Chinese companies such as Nasdaq-listed Solarfun Power Holdings and JA Solar Holdings as well as BP SunOasis, a joint venture linking energy giant BP PLC and solar system integrator China Xinjiang SunOasis Co, are planning rapid capacity increases in 2007.
Solarfun had annual production capacity of 120 megawatts (MW) of PV cells and 60 MW of PV modules in 2006, said a research report from Morgan Stanley. The company plans to increase its capacity for cells and modules to 240 and 180 MW by the end of this year with further increases to 360 and 300 MW in 2008, the report said.
Similarly, Jinglong Group subsidiary JA Solar, a manufacturer of monocrystalline silicon-based PV cells that began commercial operations in April of last year, had a capacity of 75 MW in 2006. The Morgan Stanley report said the company will increase capacity by 100 MW this year.
And BP SunOasis told XFN-Asia in a telephone interview that it is also planning to boost production capacity.
However, market sources said that although the domestic market is growing, the capacity boosts are geared mostly toward international markets such as the US and Europe, where policy incentives continue to spur consumption.

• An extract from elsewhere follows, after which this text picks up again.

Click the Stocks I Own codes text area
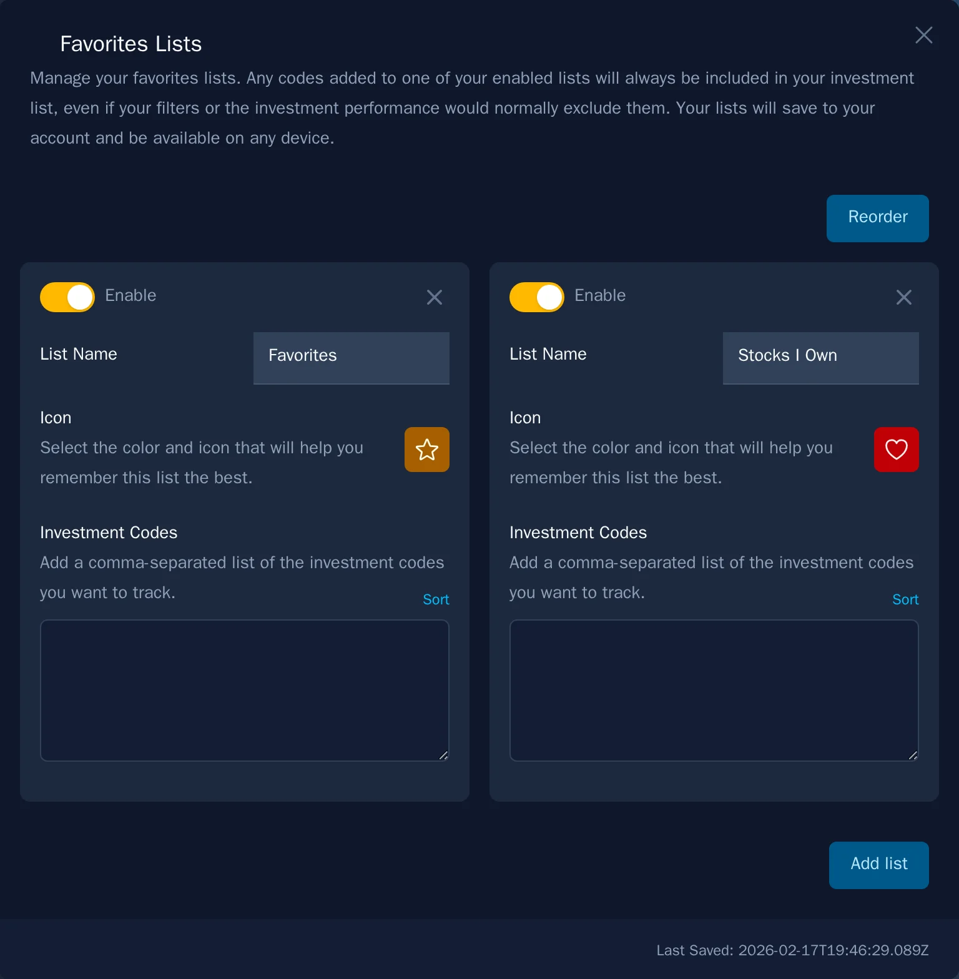pos(714,690)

"You''ll continue to see growth in the base-line market, which is the commercial market, and this is telecommunications, cathodic protection for pipelines, other industrial type applications - for railroads and so forth," Wallace said.
He added that he expects the government to focus more on grid connection in the future.
For the near term, the solar water heating market will continue to grow as lower costs make it a more viable option. But while the industry ramps up capacity, government incentives will be critical to shifting the attention of Chinese manufacturers away from the export market.